The criminals will simply, go home, relax, and pray to "dear god" that no lynch mobs find out who they are, what they did, or where they live.

[-] 1 points by Spankysmojo (849) 12 years ago

Many is not all. Who is being punished? Yes, punished. Only a huge portion of our population and definitely not the perpetrators who wrote mortgages that were not sound and then they sold them.

[-] 1 points by enough (587) 12 years ago

There will be no peace until the crooks who inflicted so much pain on Main Street Americans are held to account and punished. Our elected officials are running interference for the banksters and think we are okay with that. It is unbelievable how far they bend over to cover for their benefactors.

[-] 1 points by MVSN (768) from Stockton, CA 12 years ago

Surprised? Considering that both parties are paid by these corporates including Obama and the Eric Holder DoJ is only interested in persecuting white citizens.....

[-] 3 points by enough (587) 12 years ago

Not surprised at all. Wall Street is above the law.
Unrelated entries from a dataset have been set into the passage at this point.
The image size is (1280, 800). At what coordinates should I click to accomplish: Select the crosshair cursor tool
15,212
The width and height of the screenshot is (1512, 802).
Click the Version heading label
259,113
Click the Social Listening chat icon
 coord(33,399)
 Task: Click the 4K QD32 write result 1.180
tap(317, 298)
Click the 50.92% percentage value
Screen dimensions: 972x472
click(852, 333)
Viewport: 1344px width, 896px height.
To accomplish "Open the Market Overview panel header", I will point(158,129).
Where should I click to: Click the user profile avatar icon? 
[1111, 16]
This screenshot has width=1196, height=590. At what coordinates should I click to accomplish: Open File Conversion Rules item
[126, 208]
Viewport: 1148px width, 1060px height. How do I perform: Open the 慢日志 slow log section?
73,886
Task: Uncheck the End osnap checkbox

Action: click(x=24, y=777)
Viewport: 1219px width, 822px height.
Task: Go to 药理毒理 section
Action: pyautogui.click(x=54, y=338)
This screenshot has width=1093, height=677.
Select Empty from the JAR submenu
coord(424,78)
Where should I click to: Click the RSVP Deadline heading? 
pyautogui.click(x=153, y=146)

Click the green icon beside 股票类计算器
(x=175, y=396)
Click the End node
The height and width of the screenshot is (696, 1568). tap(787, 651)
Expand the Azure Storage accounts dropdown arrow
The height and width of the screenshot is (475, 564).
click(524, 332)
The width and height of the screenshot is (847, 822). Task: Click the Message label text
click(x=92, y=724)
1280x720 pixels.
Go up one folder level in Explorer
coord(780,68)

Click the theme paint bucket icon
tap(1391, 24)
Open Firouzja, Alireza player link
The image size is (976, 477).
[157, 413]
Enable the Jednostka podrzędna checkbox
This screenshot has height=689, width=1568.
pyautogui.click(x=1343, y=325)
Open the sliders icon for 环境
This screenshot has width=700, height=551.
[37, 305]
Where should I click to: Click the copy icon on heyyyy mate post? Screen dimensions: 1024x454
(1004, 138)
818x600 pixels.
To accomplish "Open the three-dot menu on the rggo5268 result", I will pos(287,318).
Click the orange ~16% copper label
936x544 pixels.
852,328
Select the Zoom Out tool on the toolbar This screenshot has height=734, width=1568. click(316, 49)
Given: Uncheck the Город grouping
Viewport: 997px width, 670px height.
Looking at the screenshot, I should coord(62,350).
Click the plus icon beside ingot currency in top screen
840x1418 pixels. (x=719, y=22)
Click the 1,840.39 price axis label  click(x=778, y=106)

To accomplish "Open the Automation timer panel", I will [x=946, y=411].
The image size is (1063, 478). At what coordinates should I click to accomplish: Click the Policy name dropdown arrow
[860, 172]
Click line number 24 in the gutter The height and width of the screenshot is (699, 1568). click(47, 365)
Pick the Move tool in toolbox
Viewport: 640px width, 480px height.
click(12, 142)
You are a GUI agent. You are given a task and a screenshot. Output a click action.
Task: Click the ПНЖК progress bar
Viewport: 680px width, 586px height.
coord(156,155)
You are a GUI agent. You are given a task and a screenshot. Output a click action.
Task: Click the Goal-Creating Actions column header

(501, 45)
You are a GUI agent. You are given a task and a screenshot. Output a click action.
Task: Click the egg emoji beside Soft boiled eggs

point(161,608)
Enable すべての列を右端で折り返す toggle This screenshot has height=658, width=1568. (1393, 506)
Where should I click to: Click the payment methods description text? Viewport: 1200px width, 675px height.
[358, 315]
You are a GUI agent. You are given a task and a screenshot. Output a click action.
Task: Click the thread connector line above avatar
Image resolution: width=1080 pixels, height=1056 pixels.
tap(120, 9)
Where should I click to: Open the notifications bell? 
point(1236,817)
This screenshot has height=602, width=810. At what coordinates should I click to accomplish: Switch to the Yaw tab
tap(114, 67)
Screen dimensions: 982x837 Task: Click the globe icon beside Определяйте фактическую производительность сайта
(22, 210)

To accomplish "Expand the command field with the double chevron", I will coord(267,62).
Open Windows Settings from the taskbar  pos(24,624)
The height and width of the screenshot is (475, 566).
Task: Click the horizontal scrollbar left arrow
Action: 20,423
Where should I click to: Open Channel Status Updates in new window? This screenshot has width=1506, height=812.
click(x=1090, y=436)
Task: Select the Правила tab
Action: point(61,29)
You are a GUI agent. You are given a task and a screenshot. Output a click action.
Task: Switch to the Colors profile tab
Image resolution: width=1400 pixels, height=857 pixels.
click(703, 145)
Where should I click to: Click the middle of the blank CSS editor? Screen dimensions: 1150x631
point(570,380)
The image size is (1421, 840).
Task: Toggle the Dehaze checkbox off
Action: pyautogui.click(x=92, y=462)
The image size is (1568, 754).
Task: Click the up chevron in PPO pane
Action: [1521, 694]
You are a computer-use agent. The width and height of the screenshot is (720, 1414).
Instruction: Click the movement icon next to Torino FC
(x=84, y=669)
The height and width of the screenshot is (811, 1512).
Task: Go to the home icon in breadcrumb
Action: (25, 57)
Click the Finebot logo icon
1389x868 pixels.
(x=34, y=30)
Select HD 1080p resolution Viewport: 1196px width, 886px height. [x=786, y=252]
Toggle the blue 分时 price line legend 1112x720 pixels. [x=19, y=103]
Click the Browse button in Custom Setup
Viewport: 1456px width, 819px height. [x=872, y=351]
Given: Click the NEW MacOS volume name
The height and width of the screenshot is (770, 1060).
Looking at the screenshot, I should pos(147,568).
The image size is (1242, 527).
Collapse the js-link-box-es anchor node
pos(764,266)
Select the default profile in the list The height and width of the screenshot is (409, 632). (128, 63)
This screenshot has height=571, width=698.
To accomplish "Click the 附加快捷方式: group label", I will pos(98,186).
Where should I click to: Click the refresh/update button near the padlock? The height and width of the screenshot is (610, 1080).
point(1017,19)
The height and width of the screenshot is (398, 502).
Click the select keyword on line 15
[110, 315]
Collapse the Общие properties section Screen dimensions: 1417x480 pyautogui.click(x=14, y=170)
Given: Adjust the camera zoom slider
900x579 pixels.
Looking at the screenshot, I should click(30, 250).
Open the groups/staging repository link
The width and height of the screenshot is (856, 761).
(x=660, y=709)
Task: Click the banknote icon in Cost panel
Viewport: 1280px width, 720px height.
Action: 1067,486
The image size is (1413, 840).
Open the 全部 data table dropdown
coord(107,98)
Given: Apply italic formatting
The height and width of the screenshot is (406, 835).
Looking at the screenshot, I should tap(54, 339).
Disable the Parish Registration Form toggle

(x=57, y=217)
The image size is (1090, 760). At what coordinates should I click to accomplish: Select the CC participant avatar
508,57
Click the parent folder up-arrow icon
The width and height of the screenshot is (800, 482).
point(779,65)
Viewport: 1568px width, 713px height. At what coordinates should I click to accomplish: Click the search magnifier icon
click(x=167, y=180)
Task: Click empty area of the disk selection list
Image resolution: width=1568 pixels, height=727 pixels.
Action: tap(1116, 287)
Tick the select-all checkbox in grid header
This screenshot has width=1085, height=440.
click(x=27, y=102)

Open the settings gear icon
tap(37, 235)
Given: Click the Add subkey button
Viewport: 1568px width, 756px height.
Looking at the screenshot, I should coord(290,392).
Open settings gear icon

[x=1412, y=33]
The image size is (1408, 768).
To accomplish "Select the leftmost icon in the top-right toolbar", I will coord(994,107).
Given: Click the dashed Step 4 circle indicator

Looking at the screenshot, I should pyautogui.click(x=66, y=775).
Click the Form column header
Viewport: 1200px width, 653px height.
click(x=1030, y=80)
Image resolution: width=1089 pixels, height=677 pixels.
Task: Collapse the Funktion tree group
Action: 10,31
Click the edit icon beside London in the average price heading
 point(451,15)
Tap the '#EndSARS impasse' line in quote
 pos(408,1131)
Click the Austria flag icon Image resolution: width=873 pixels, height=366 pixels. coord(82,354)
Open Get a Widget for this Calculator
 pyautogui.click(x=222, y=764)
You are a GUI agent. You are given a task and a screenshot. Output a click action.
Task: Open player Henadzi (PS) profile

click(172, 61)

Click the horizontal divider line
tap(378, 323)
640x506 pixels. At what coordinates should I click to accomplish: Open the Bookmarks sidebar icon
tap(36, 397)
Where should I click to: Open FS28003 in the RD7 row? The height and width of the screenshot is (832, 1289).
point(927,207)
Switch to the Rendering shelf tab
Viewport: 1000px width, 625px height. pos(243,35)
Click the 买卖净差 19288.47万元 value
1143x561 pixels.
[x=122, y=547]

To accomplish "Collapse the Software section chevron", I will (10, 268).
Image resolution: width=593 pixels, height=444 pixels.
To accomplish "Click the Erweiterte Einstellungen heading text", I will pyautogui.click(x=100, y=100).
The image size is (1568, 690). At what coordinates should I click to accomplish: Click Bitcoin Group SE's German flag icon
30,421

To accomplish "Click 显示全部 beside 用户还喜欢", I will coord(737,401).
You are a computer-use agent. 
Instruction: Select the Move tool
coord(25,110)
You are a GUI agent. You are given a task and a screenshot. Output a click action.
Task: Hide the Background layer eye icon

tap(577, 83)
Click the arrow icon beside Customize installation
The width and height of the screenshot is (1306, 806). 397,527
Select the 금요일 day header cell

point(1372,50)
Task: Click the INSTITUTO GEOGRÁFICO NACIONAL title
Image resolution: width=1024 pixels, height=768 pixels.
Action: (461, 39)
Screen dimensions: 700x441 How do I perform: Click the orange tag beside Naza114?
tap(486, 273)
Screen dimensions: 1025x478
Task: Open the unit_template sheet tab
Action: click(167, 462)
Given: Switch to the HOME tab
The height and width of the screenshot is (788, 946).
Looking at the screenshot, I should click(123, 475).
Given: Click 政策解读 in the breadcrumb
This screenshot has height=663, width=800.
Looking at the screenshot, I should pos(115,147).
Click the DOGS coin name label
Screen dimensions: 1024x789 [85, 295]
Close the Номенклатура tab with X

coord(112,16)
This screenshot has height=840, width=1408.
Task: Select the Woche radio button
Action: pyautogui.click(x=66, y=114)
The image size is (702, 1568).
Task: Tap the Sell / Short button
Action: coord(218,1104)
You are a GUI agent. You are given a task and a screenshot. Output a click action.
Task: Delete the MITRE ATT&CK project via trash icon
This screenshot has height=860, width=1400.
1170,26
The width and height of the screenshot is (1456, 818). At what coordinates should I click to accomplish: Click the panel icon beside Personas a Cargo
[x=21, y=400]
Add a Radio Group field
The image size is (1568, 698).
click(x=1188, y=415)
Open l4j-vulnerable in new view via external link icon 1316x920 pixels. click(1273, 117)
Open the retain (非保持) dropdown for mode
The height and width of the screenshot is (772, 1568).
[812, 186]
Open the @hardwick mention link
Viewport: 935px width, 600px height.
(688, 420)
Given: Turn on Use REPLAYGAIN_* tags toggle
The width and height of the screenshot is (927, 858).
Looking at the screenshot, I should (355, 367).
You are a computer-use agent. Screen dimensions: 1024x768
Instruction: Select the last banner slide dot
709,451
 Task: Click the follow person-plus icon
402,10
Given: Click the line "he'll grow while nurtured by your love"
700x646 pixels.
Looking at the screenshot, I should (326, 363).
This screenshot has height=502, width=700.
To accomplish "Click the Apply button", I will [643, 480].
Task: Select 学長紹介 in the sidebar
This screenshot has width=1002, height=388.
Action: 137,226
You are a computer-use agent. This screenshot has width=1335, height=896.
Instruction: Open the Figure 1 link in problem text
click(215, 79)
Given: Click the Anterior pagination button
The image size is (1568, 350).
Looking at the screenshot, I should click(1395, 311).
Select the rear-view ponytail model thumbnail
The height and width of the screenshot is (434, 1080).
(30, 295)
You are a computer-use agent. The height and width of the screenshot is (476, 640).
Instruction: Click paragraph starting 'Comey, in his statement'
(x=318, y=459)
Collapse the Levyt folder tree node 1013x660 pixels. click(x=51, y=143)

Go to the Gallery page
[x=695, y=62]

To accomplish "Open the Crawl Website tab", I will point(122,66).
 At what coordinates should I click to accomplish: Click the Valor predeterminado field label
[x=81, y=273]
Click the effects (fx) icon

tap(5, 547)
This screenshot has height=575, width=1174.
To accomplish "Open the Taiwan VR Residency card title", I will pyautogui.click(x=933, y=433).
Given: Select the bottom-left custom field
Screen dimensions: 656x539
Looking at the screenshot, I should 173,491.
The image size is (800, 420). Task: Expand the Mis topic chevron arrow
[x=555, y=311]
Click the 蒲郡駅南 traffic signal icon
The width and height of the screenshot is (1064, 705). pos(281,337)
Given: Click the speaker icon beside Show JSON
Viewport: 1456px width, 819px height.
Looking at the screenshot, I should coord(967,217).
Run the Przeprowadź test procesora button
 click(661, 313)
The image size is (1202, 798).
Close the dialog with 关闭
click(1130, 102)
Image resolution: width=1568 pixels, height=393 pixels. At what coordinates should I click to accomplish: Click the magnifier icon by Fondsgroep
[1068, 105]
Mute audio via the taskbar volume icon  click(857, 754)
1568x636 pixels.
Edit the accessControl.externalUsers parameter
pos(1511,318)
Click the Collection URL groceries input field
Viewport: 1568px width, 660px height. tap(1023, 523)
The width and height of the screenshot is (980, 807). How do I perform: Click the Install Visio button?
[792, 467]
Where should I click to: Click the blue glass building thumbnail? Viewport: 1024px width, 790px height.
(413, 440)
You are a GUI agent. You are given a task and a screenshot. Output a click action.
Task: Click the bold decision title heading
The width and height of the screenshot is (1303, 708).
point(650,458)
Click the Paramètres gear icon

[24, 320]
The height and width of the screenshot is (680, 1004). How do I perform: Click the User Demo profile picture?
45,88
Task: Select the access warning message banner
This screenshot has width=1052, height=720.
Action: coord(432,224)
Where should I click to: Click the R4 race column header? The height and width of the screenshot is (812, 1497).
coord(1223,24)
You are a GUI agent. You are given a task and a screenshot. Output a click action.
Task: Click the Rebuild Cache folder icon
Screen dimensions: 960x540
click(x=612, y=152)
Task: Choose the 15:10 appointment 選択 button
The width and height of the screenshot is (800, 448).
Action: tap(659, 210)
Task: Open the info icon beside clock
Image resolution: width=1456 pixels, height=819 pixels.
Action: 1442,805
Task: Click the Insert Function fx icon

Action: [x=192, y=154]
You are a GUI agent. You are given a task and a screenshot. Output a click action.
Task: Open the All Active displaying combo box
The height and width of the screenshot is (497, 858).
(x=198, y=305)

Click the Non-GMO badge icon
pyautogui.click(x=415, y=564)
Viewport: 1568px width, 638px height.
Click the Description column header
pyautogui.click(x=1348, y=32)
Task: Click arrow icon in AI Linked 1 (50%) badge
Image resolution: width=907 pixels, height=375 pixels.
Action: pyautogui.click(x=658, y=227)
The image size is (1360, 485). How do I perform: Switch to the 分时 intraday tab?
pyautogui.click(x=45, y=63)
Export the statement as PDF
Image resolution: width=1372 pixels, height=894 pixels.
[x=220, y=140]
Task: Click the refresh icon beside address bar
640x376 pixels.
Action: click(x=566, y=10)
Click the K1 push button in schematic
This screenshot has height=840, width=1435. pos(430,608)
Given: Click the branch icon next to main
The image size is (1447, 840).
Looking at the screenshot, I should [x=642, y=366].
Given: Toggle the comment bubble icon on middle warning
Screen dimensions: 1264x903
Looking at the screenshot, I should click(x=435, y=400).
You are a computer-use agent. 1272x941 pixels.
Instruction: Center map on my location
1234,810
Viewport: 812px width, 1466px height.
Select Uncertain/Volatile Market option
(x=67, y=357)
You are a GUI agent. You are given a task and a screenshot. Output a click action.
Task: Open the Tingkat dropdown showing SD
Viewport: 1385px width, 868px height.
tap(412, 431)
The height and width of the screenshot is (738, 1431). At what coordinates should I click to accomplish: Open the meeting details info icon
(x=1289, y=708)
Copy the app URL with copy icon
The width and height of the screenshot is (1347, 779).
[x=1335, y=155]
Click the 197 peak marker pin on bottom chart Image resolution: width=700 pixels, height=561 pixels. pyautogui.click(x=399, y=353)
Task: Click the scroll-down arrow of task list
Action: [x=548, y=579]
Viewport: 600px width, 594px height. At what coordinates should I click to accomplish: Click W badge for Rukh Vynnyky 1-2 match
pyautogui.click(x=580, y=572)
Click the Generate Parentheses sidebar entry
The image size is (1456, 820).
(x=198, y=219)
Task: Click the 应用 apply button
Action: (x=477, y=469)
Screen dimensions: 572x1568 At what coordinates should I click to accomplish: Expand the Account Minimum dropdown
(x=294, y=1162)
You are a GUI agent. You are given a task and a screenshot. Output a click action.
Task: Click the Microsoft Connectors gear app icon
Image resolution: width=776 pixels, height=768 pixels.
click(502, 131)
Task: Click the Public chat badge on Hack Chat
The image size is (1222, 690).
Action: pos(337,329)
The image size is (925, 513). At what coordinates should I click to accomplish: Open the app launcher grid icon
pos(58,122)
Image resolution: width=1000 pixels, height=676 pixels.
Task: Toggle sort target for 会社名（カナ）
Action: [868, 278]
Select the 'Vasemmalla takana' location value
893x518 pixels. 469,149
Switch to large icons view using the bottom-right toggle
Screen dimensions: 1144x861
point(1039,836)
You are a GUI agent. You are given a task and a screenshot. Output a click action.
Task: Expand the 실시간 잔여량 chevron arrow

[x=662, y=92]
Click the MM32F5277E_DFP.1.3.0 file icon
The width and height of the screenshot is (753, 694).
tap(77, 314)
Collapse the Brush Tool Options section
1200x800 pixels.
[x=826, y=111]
There is no way the bankstas are ever gonna be held to account for the crimes they committed and will continue to commit in the future. The law only applies to little people. Pay-to-play rules. Way to go Obama. What a complete sellout.

[Deleted]

[-] 3 points by enough (587) 12 years ago

There is no need to close legal loopholes. The law against criminal fraud is clear as is the Securities Exchange Act of 1934, which makes it illegal to manipulate our capital markets. The U.S. Justice Department does not want to enforce the laws. It's that simple. It doesn't take a rocket scientist to know what's going on.

[-] 2 points by BTKcongress (149) 12 years ago

damn straight. maybe not manipulation of the markets so much as outright securities fraud. the problem is: the "disclosure defense"... as long as they buried in 4 feet of paper a disclosure that says "it may blow up and fail"... then they are not accountable.

[-] 2 points by barb (835) 12 years ago

Or they use this defense, "I can't recall" and they go free.

[-] 2 points by Nevada1 (5843) 12 years ago

Agree.

[-] 0 points by gosso920 (-24) 12 years ago

Jon Corzine can breathe easier.

[-] 3 points by enough (587) 12 years ago

Yeah, the oligarchs put a ring-fence around the justice system. They can do whatever they want. They are golden. It must be real nice being protected by the president, the congress, the SEC and the U.S. Justice Department. That accounts for the smug arrogant look on their faces. The rabble protesting in the streets are a source of amusement to the banksters and a confirmation that they are omnipotent and untouchable.